**PROVIDED INFORMATION:**
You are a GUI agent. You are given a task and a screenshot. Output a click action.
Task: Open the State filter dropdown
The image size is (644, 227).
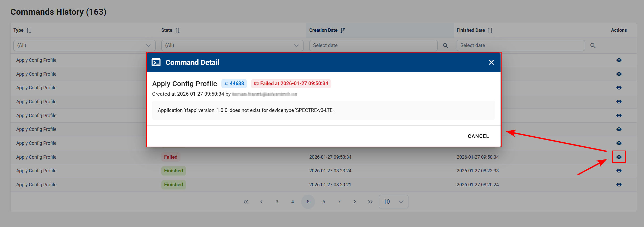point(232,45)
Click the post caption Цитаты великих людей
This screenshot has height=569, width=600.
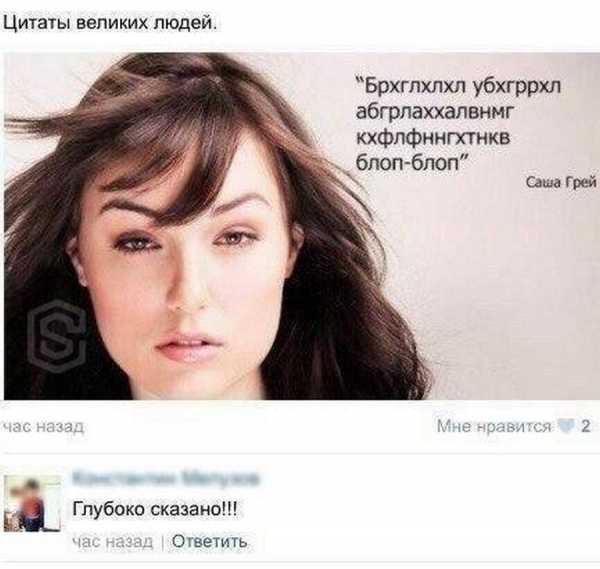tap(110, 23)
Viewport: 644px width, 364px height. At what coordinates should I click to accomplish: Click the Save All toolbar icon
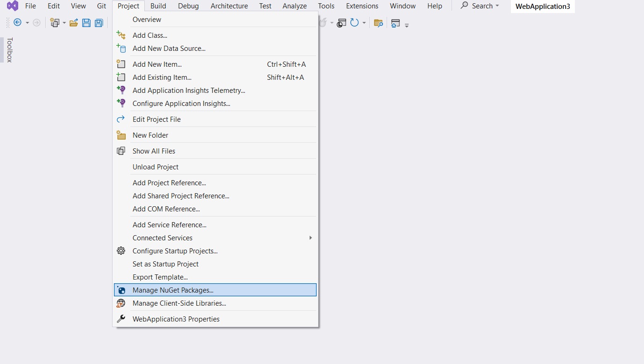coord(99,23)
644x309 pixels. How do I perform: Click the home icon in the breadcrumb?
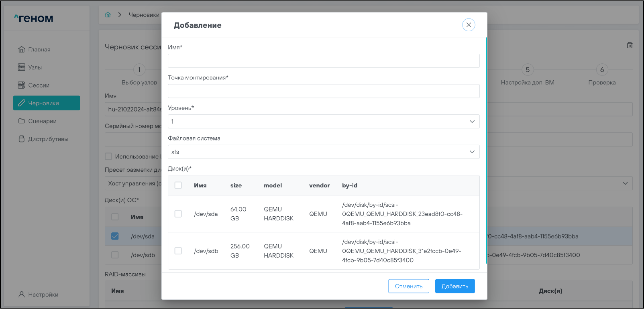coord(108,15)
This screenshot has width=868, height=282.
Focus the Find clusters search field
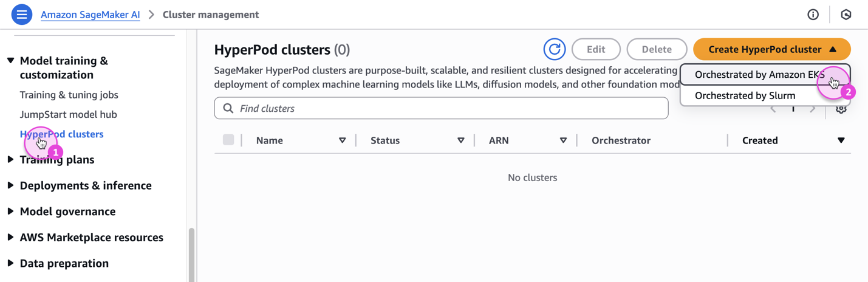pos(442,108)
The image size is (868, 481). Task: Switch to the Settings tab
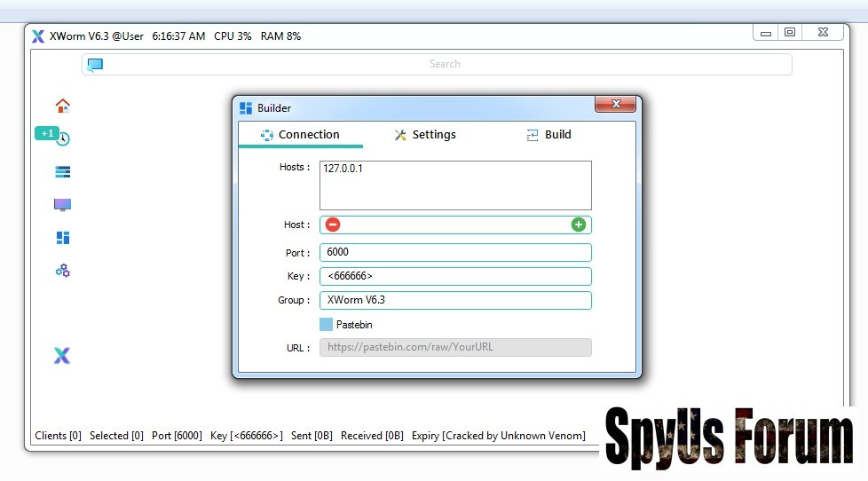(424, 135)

...

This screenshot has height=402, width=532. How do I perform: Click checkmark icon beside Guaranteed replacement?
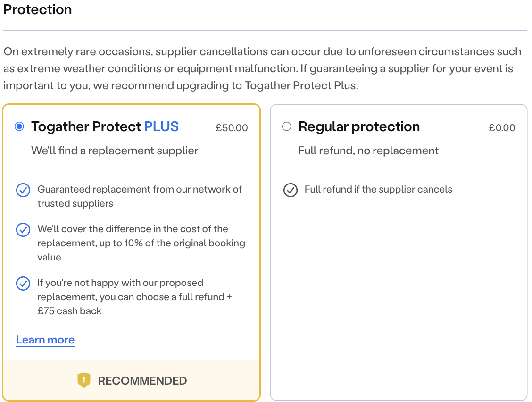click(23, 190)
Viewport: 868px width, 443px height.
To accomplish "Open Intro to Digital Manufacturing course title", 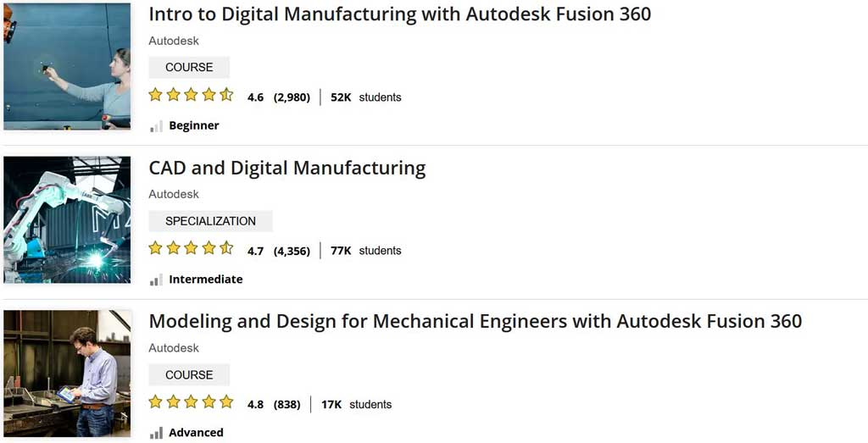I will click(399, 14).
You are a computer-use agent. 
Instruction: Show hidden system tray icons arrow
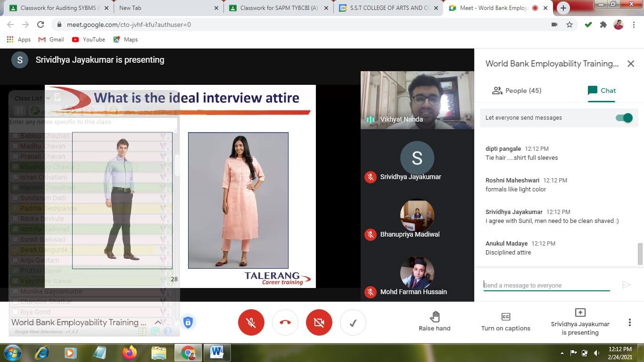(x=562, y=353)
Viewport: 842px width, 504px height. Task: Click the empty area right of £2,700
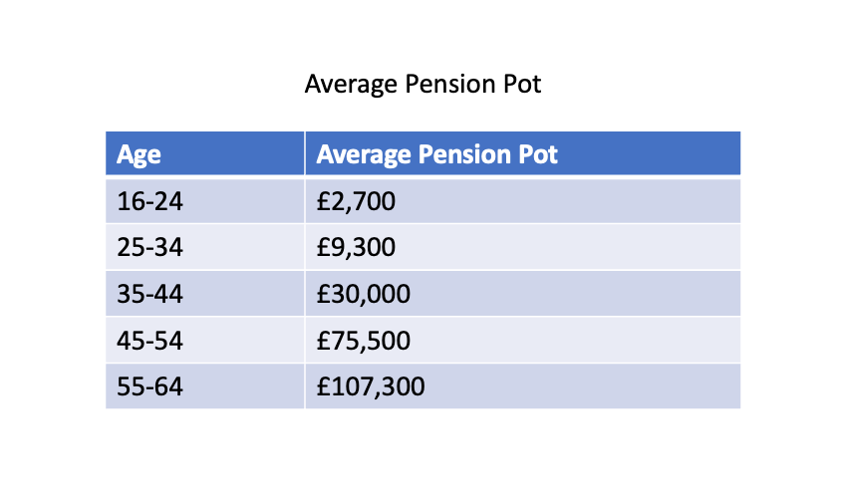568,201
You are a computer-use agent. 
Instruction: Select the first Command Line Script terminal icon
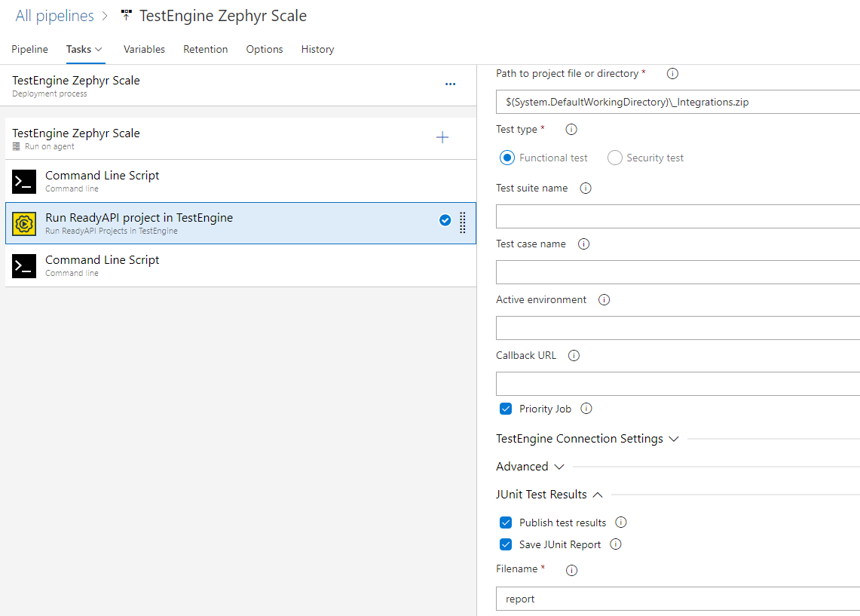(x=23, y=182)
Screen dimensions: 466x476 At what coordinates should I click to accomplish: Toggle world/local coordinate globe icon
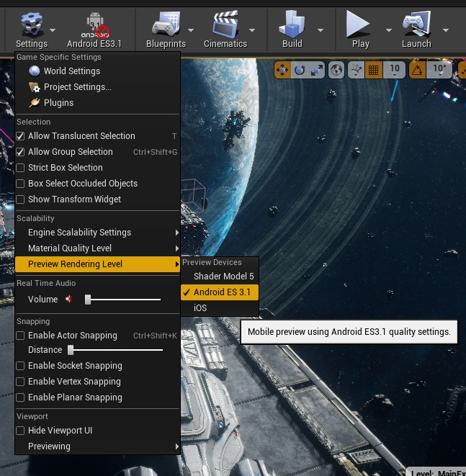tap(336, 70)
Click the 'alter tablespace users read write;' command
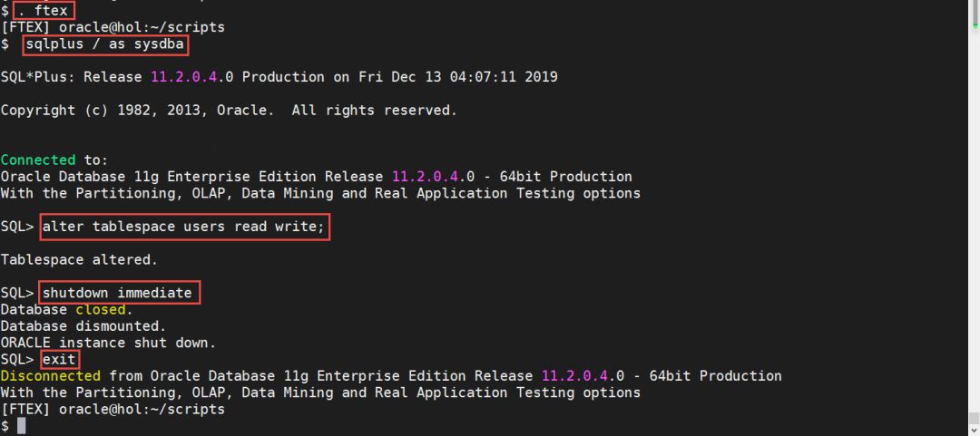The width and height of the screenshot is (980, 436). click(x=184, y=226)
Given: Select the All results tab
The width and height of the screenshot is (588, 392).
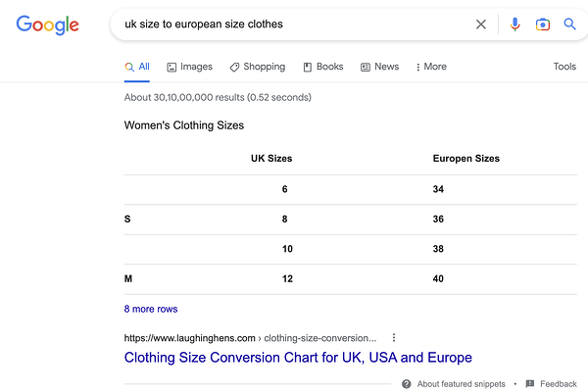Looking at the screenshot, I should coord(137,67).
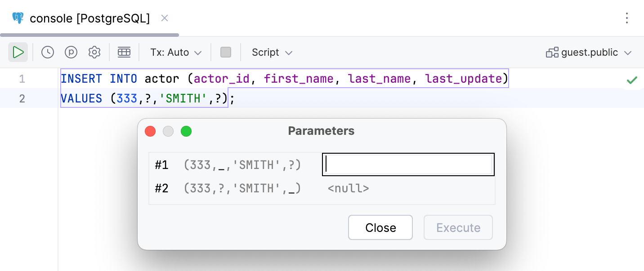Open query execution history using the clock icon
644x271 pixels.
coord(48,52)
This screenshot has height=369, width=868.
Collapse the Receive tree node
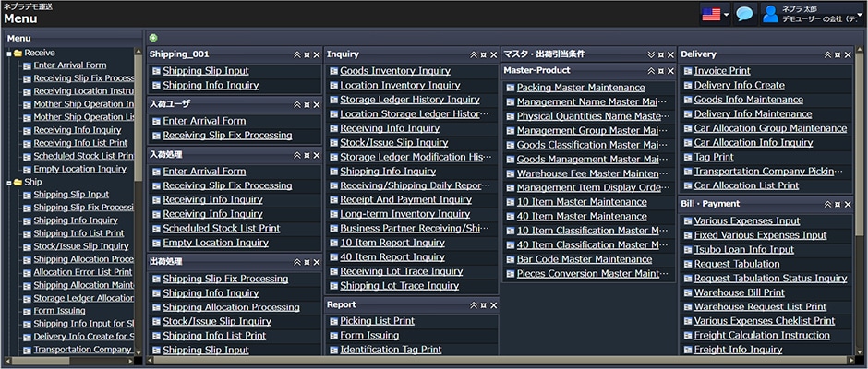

**INSTRUCTIONS FOR THE TASK:**
The material above holds pictures; leave them out. Repeat exactly the lines from the one containing "Instruction: Show hidden" through the one containing "Given: Select the All results tab", and nothing else.

**WRITTEN SOLUTION:**
Instruction: Show hidden system tray icons arrow
(x=562, y=353)
Viewport: 842px width, 504px height. Task: Click the empty area right of £2,700
568,201
You are a computer-use agent. 
Instruction: Select the first Command Line Script terminal icon
(x=23, y=182)
Screen dimensions: 466x476 At what coordinates should I click to accomplish: Toggle world/local coordinate globe icon
tap(336, 70)
Click the 'alter tablespace users read write;' command
The width and height of the screenshot is (980, 436). click(x=184, y=226)
Given: Select the All results tab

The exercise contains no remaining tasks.